|
L’association Belgo-Allemande
de juristes m’avait convié à présenter
à son séminaire du 18 novembre dernier un rapport
sur le thème "A propos de quelques développements
récents à portée trans-frontalière
du droit belge de l’insolvabilité". Parmi
les quatre questions abordées, j’avais commencé
par celui de la sécurité juridique, qui me tient
à cœur depuis plusieurs années, et plus particulièrement
depuis que m’avait été confiée, lorsque
j’ai été appelé au gouvernement fédéral
en octobre 2000 - et parmi d’autres missions, la simplification
des procédures fiscales.
La vie des justiciables, faisais-je valoir
à l’époque dans mon plan
d’action, devrait être régie en énonçant
des règles claires, prévisibles et équitables,
et en assurant leur application de manière juste, simple
et limpide. On en est malheureusement loin !
La faute en incombe évidemment
d’abord au législateur, dont on peut déplorer
l’incapacité à agir et l’inconsistance
croissantes.
Lors d’un colloque sur le thème
"Sécurité
juridique et fiscalité" que j’avais
organisé en 2002 avec la Fédération des Entreprises
de Belgique et l’Institut d’études sur la Justice,
mon confrère Me Jean-Pierre Bours, Professeur à
l’Université de Liège, pointait les grandes
causes de cette insécurité : c’est, notamment,
disait-il, la volatilité des lois – leur changement
continuel, la multiplicité des dispositions sur les mêmes
matières, leurs contradictions parfois, leur rétroactivité,
l’obscurité des textes, sans parler de dispositions
exorbitantes. C’est aussi, de leur fait, l’incohérence
de certaines procédures, et la variété des
pratiques (un aspect qui renvoie à l’application
uniforme de la loi, à la motivation des décisions
administratives, à leur publicité, et à l’accès
aux dossiers). M. Bours rapportait notamment plusieurs autres
exemples de textes impénétrables.
Mais ces travers du législateur
se doublent désormais de ce qui me paraît être
un certain nombre d’excès des juridictions civiles,
administratives ou constitutionnelles ou de pratiques des régulateurs,
facilitées par le recours de plus en plus généralisé
à des notions d’ordre général comme
les principes généraux du droit, comme l’égalité,
comme la proportionnalité, comme le délai raisonnable,
comme la bonne gouvernance, qui sont certes nobles sur le plan
des principes mais qui sont à ce point malléables
dans leur application pratique qu’elles permettent aux juges
de substituer leur appréciation à celle des décideurs,
surtout dans un contexte de médiatisation de la justice
et de populisme conséquent.
Qui disait déjà : "Quand
le peuple entre dans le prétoire, la justice en sort".

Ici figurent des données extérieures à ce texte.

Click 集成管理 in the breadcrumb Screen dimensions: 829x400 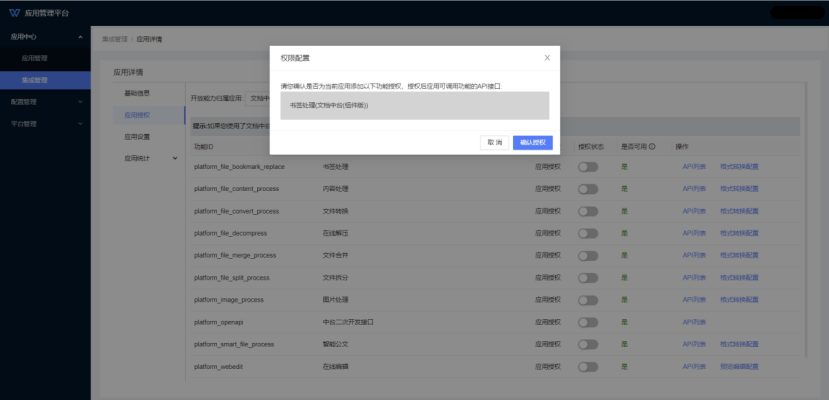click(x=114, y=39)
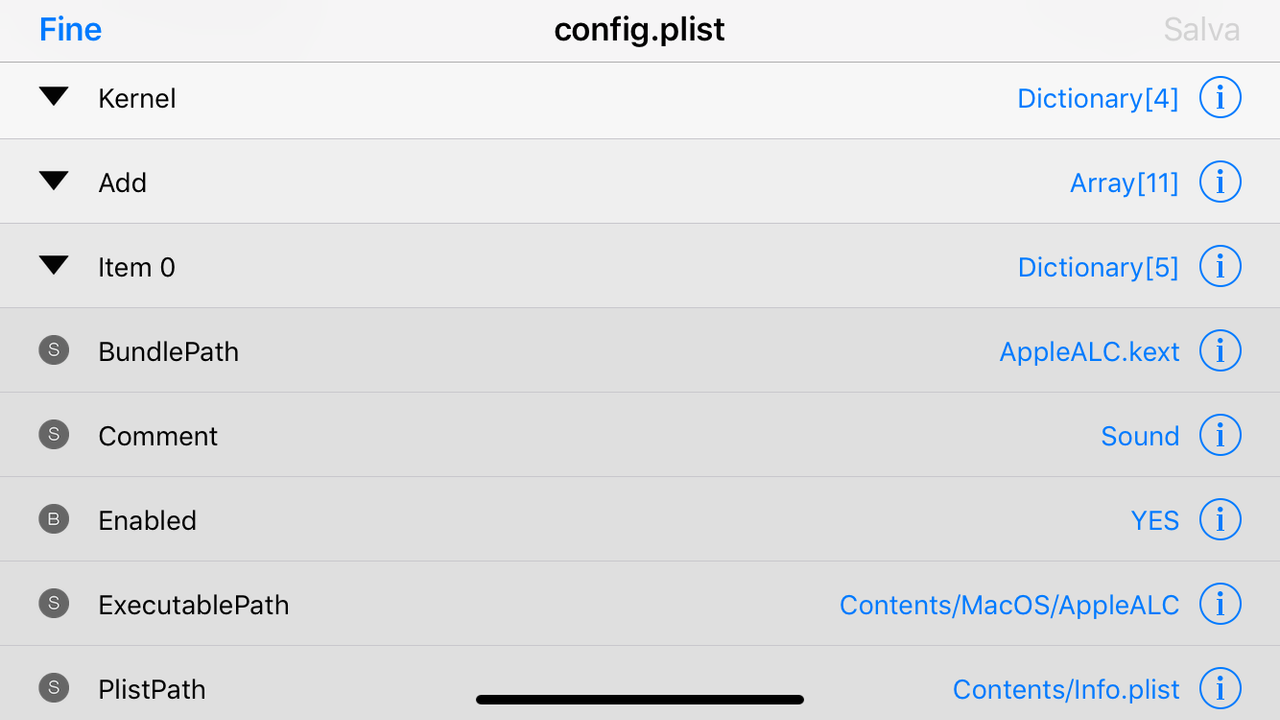Open info for the Enabled entry
The height and width of the screenshot is (720, 1280).
(1220, 520)
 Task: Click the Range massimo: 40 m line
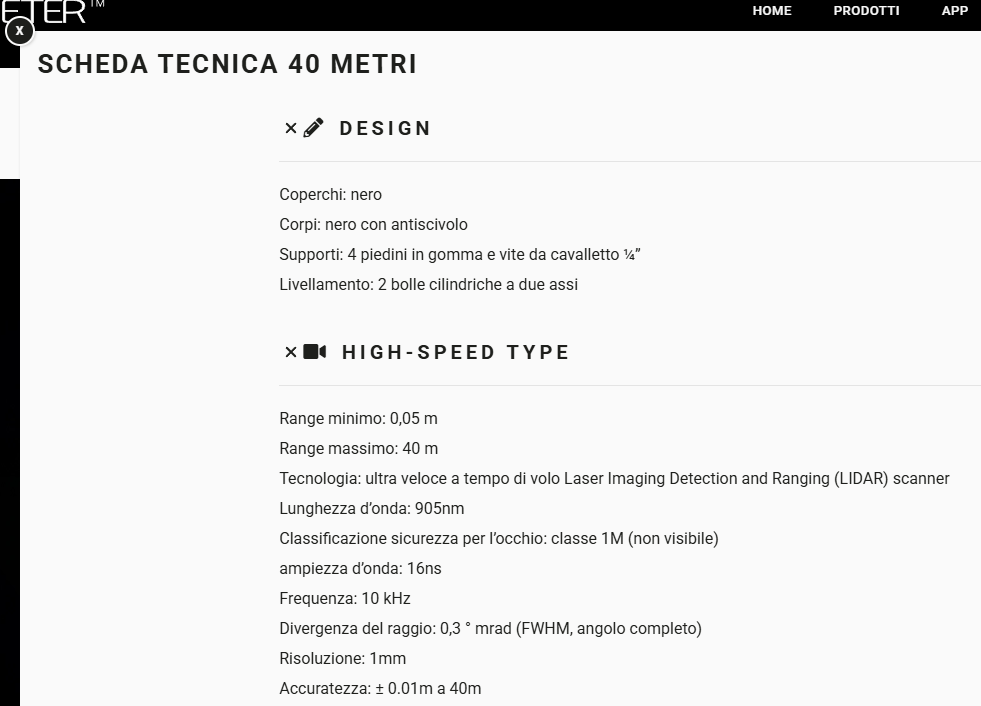tap(358, 449)
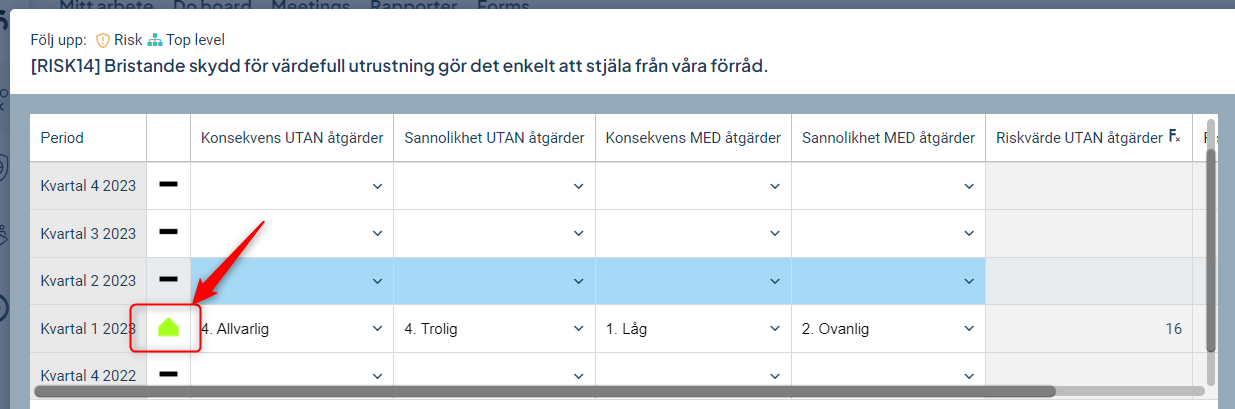Click the green trend icon for Kvartal 1 2023
The width and height of the screenshot is (1235, 409).
coord(168,328)
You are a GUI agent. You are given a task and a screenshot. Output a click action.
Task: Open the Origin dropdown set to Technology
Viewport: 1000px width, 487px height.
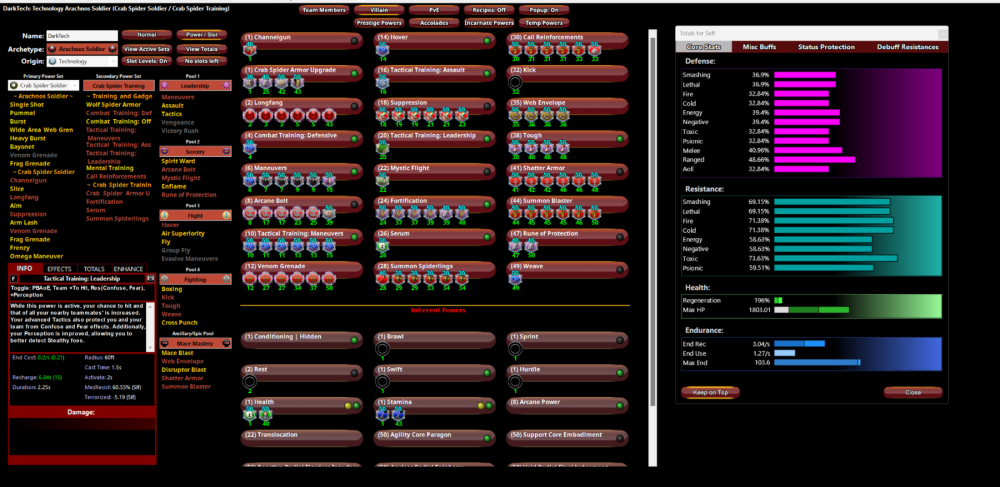tap(81, 62)
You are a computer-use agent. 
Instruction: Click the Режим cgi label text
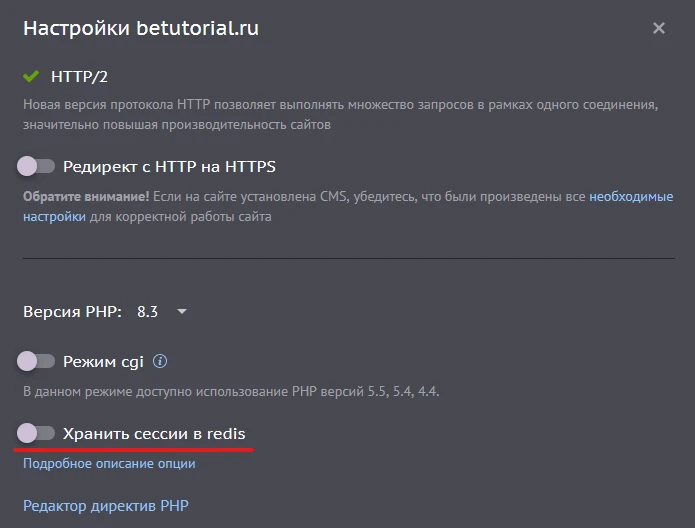click(104, 361)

Or la télé n’y est-elle pas de plus en plus
présente sur la scène judiciaire ?
Comment par exemple ne pas s’interroger
sur l’évolution de la jurisprudence de la Cour d’Arbitrage,
la juridiction constitutionnelle à laquelle notre loi fondamentale
ouvre un large accès à tous les justiciables, qui
en fait aujourd’hui, sous l’habit de l’appréciation
de la conformité à la loi fondamentale par le recours
aux critères vagues de l’homogénéité
d’une différence de traitement, son adéquation,
son caractère idoine, objectif et pertinent, son efficacité
et sa proportionnalité, le juge de l’opportunité
de la loi.
Pour m’en tenir au domaine de l’insolvabilité,
je me bornais, dans mon rapport précité, à
faire référence aux interventions de la Cour dans
le domaine de l’excusabilité et dans celui des privilèges,
et à vous en fournir un exemple.
La loi sur les faillites du 17 juillet
1997 permet aux tribunaux de déclarer le failli excusable,
c’est-à-dire d’effacer les stigmates de la
faillite en passant au bleu son ardoise financière et morale,
de manière à lui permettre de prendre ainsi un nouveau
départ. Le caractère novateur des dispositions en
cause a suscité un large contentieux sur les conditions
d’octroi de cette faveur - ou ce droit, et sur ses effets,
notamment au regard du principe d’égalité
des Belges devant la loi. On s’est ainsi demandé
si, la faillite étant réservée aux commerçants,
il n’y avait pas discrimination à l’égard
des débiteurs non commerçants ? Etait-il par ailleurs
justifiable que le failli soit déchargé de son passif,
mais non son épouse solidairement tenue, ou sa belle-mère
qui s’était constituée caution ? Ces questions,
et plusieurs autres, ont été déférées
à la Cour d’arbitrage, qui a tantôt encensé,
tantôt censuré le législateur. Puis une loi
de réparation a été votée en 2002
pour tenter de clarifier la matière.
|
|
Cette
loi améliorait la position du failli sur laquelle elle alignait
par ailleurs celle des cautions bénévoles, mais elle
privait les personnes morales du bénéfice de l’excusabilité.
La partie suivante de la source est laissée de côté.